3134 East Tremont Corp. v. 3100 Tremont Associates, Inc.

Order, Supreme Court, Bronx County (Stanley Green, J.), entered April 21, 2006, which, after a nonjury trial, awarded plaintiff specific performance and directed defendant to deliver to plaintiff a deed for the land and the building at issue pursuant to the terms of the parties’ lease and rider, unanimously affirmed, with costs.
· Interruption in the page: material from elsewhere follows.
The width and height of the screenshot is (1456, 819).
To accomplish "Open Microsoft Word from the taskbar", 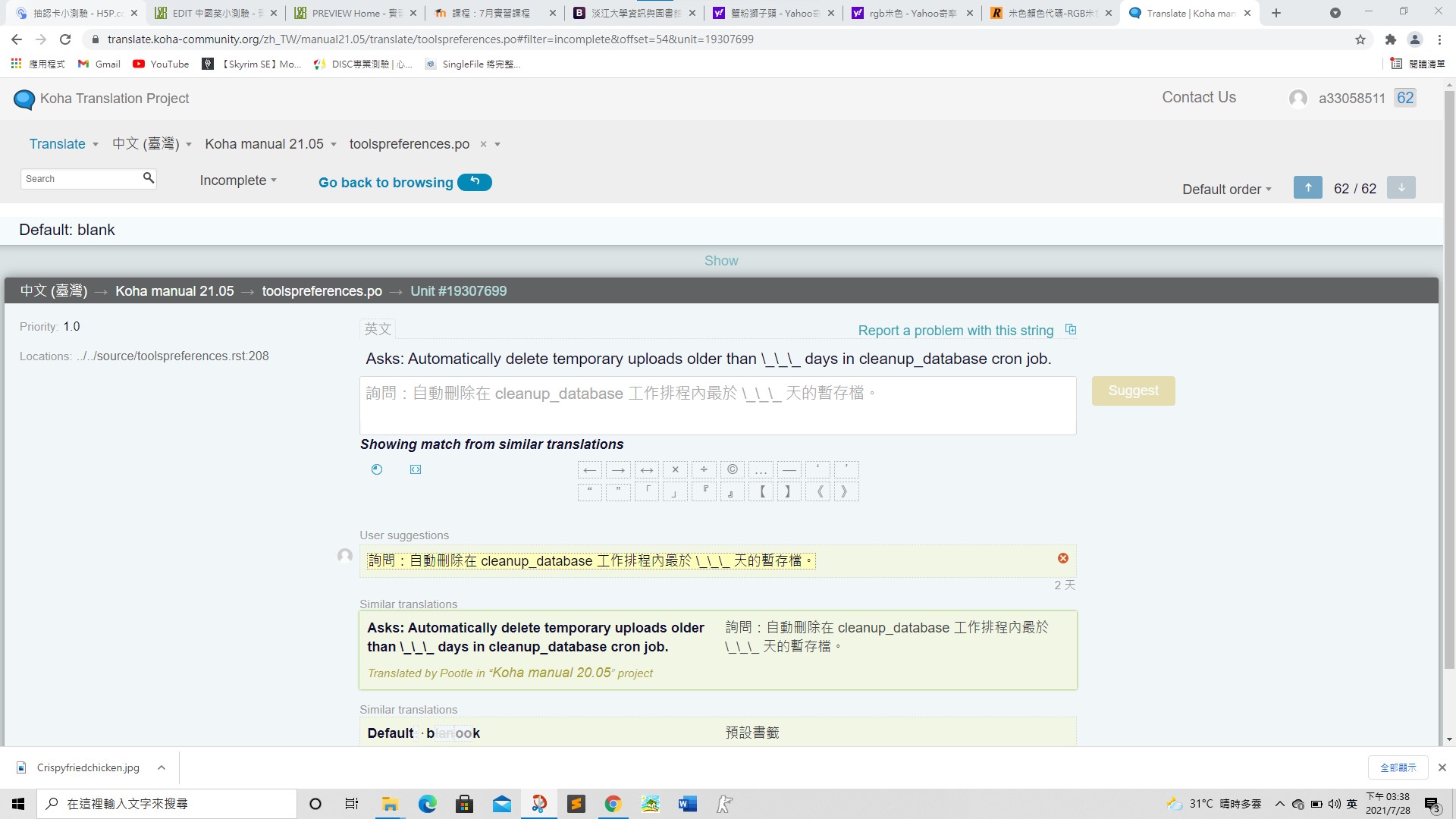I will pos(687,804).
Although it took extrinsic evidence, the trial court properly concluded that “[resolution of this matter only requires a review of the terms of the lease.” The evidence adduced, fairly interpreted, permitted the trial court to conclude the matter as it did (see Horsford v Bacott, 32 AD3d 310, 312 [2006], lv granted 2006 NY Slip Op 77539[U], 2006 NY App Div LEXIS 12344 [2006]), and, in particular, allowed it to find that the option at issue pertained to both the building and the land, not just the building, as defendant contended.
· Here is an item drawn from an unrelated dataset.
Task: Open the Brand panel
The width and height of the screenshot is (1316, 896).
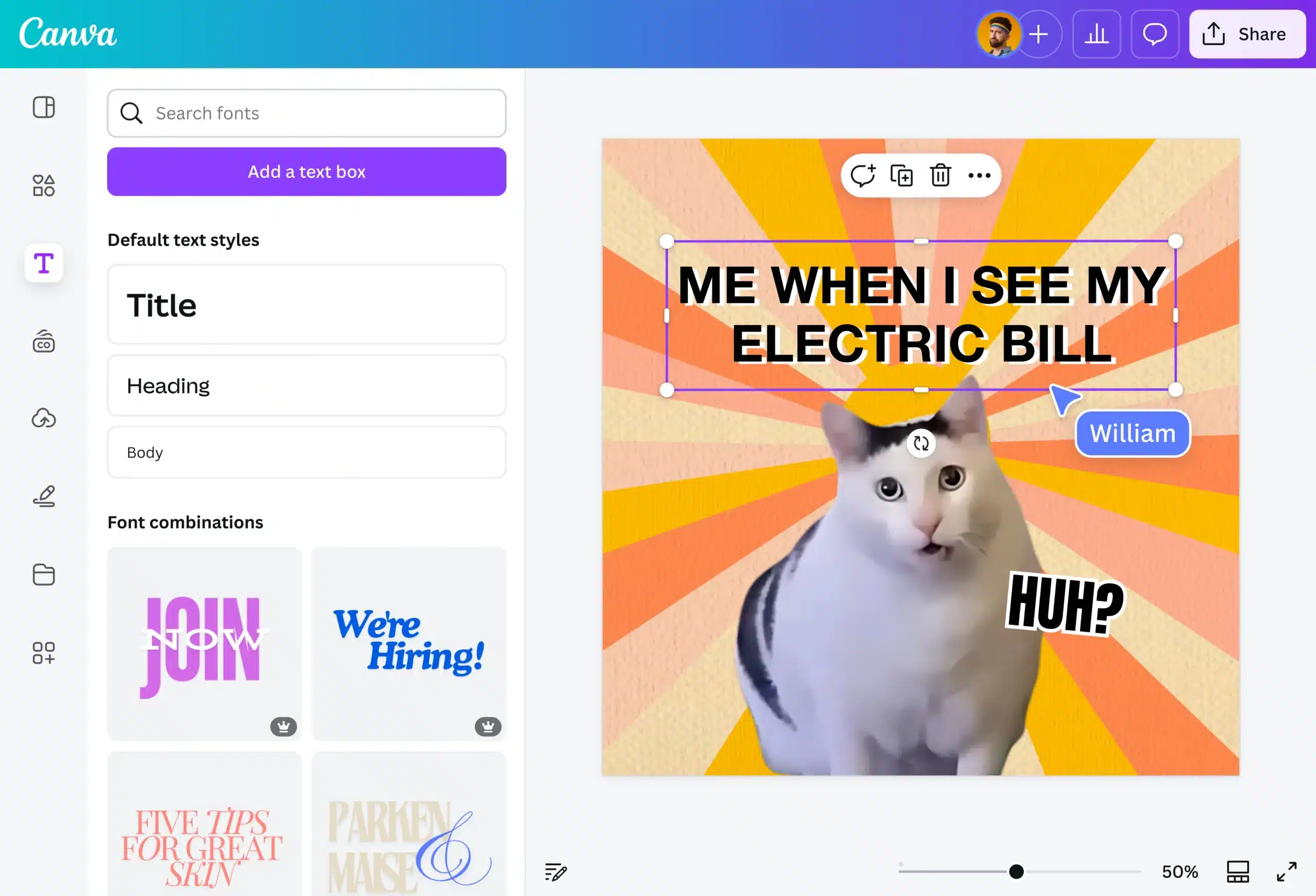Action: [44, 341]
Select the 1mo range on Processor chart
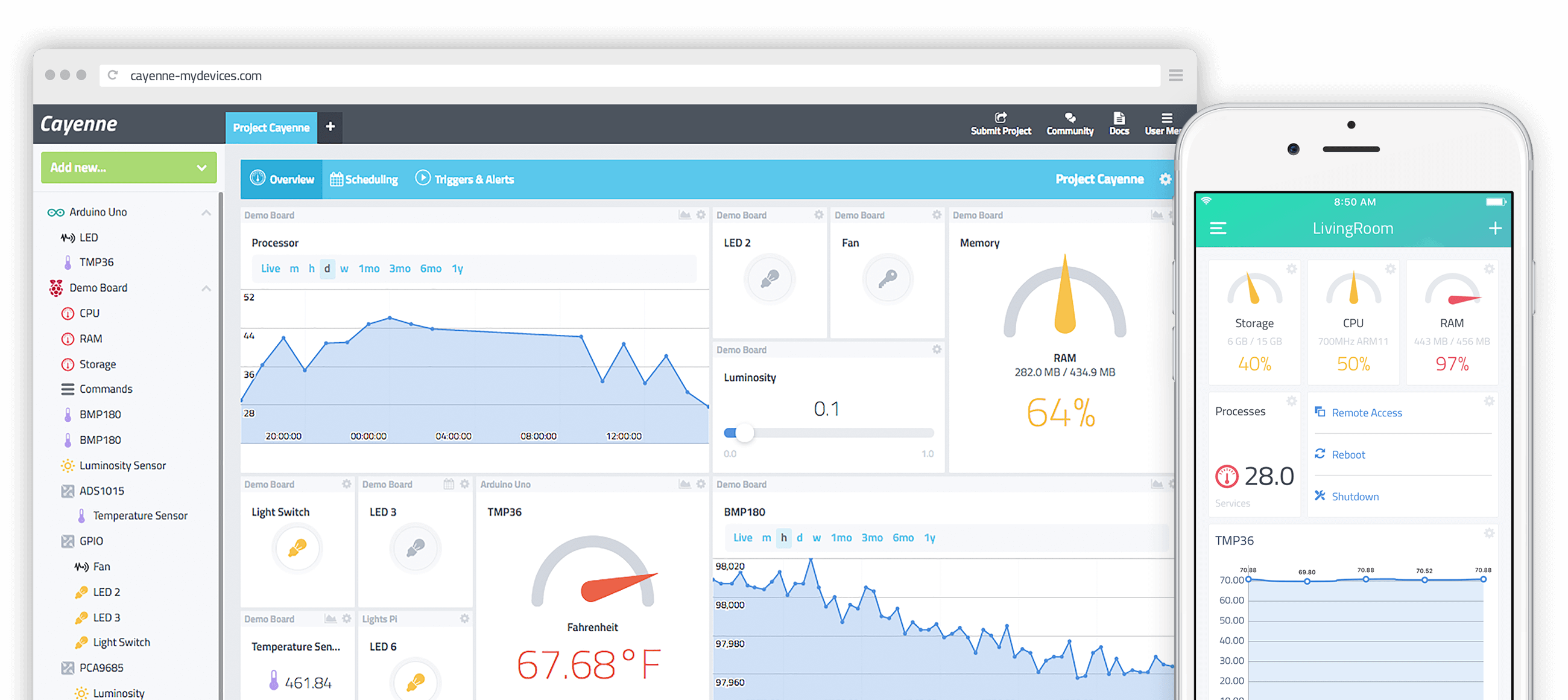The image size is (1568, 700). point(369,269)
It cannot be determined from the record whether the court drew an adverse witness inference. In any case, defendant’s request for such an inference was not timely (see Thomas v Triborough Bridge & Tunnel Auth., 270 AD2d 336 [2000]), and was not adequately supported. Defendant did not demonstrate that the potential witness was available to plaintiff or under its control, and did not explain why it, defendant, had not subpoenaed the purportedly missing witness (cf. Crowder v Wells & Wells Equip., Inc., 11 AD 3d 360 [2004]). Concur—Andrias, J.E, Sullivan, Williams, Sweeny and Malone, JJ.